Turning on the option fails as soon as we hit userspace. On my buildroot
based environment I get the help text for ld.so (????) and then a message
about attempting to kill init. I get a crash in init on the Hikey Android
environment as well. It almost seems like the __range_ok re-write
is triggering an error but it only seems to happen when the option is
enabled even when I take out the BUG. I'll see if I can get more useful
information.

Thanks,
Laura
Mark Rutland Nov. 1, 2017, 12:05 p.m. UTC | #5
On Tue, Oct 31, 2017 at 04:56:39PM -0700, Laura Abbott wrote:
> On 10/26/2017 02:09 AM, Mark Rutland wrote:

> > In Prague, Kees mentioned that it would be nice to have a mechanism to

> > catch bad __{get,put}_user uses, such as the recent CVE-2017-5123 [1,2]

> > issue with unsafe_put_user() in waitid().

> > 

> > These patches allow an optional access_ok() check to be dropped in

> > arm64's __{get,put}_user() primitives. These will then BUG() if a bad

> > user pointer is passed (which should only happen in the absence of an

> > earlier access_ok() check).


> Turning on the option fails as soon as we hit userspace. On my buildroot

> based environment I get the help text for ld.so (????) and then a message

> about attempting to kill init. 


Ouch. Thanks for the report, and sorry about this.

The problem is that I evaluate the ptr argument twice in
__{get,put}_user(), and this may have side effects.

e.g. when the ELF loader does things like:

  __put_user((elf_addr_t)p, sp++)

... we increment sp twice, and write to the wrong user address, leaving
sp corrupt.

I have an additional patch [1] to fix this, which is in my
arm64/access-ok branch [2].

Thanks,
Mark.

----------------

- [GIVEN INSTRUCTION 1]
Put the lines of the Saved entries rows into a JSON list of strings, one string per line, leaving out blank lines and the pictures.
The text and the rows have no connection to each other.

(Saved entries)

----------------

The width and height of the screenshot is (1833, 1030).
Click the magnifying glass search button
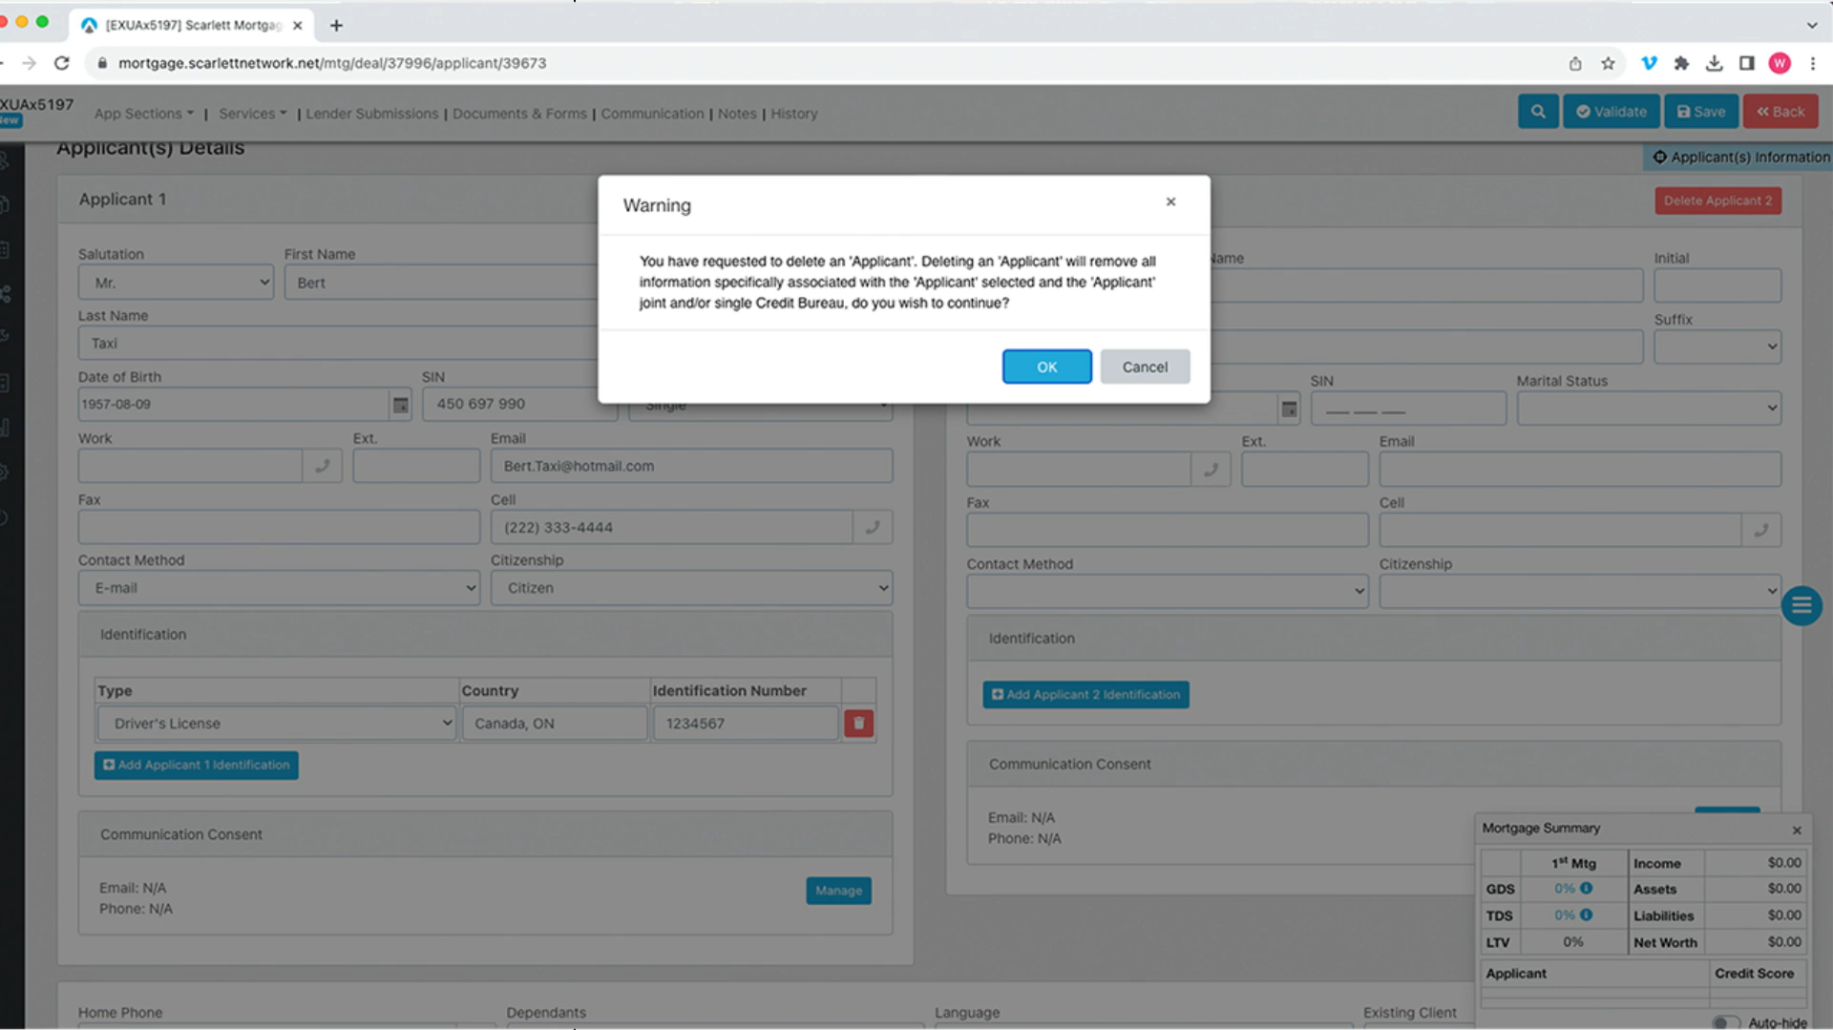1538,112
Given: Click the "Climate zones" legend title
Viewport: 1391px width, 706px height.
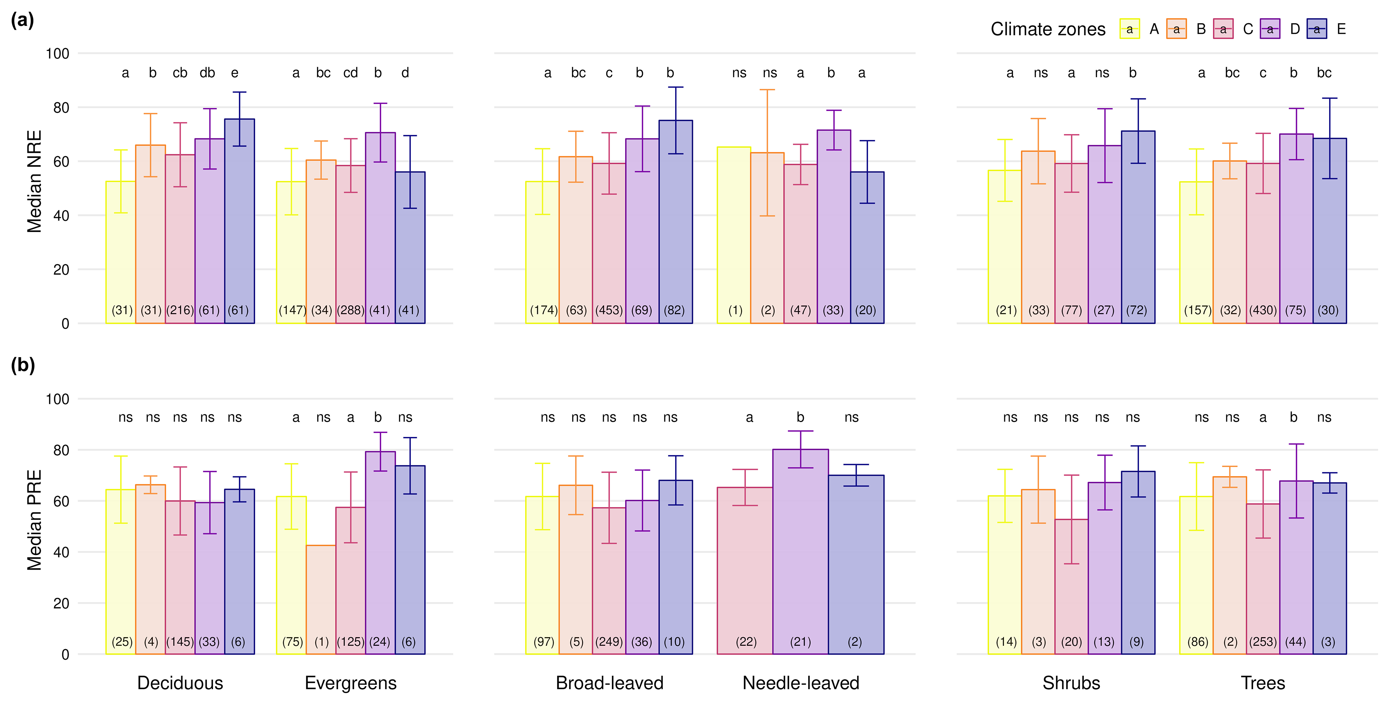Looking at the screenshot, I should (x=1048, y=29).
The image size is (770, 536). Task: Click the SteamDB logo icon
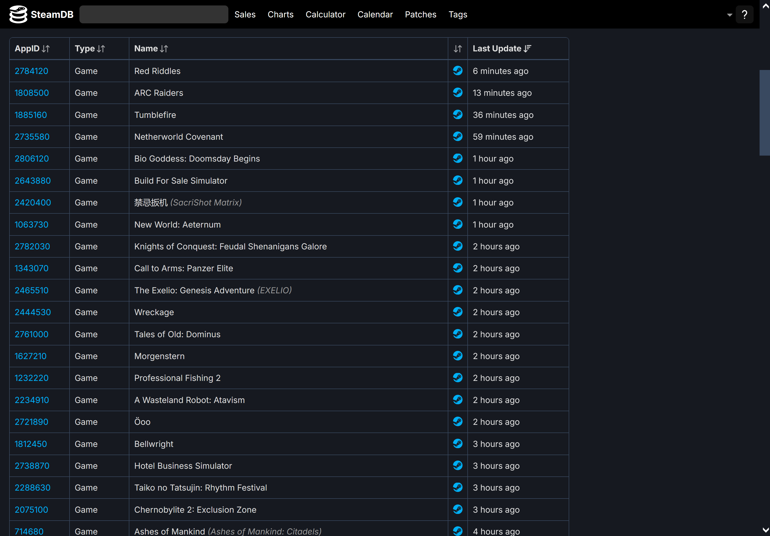(18, 14)
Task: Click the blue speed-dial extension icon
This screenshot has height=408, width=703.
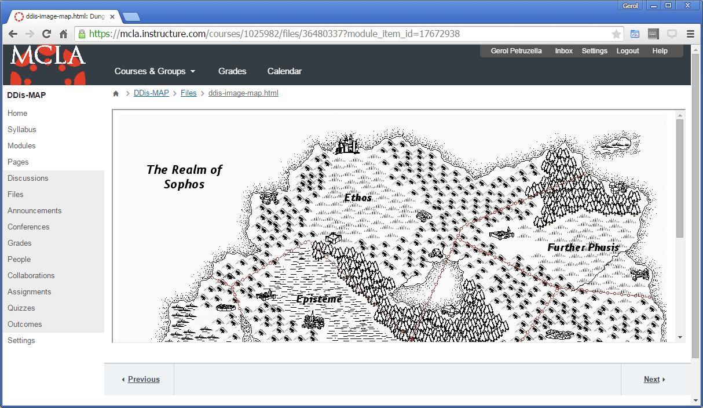Action: pyautogui.click(x=635, y=34)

----------------

- [GIVEN INSTRUCTION 2]
Summarize the exchange about the arm64 __{get,put}_user patches in two sentences.

- [RESULT 1]
[
  "The width and height of the screenshot is (1833, 1030).",
  "Click the magnifying glass search button",
  "1538,112",
  "Given: Click the \"Climate zones\" legend title",
  "Viewport: 1391px width, 706px height.",
  "Looking at the screenshot, I should (x=1048, y=29).",
  "The image size is (770, 536). Task: Click the SteamDB logo icon",
  "(18, 14)",
  "Task: Click the blue speed-dial extension icon",
  "This screenshot has height=408, width=703.",
  "Action: pyautogui.click(x=635, y=34)"
]

- [RESULT 2]
Laura reports that turning on the option fails once userspace is reached: a buildroot-based environment prints the ld.so help text and a message about attempting to kill init, and init also crashes on the Hikey Android environment. Mark explains that the ptr argument is evaluated twice in __{get,put}_user(), so a call like the ELF loader's __put_user((elf_addr_t)p, sp++) increments sp twice and writes to the wrong user address, and an additional patch fixing this is in the arm64/access-ok branch.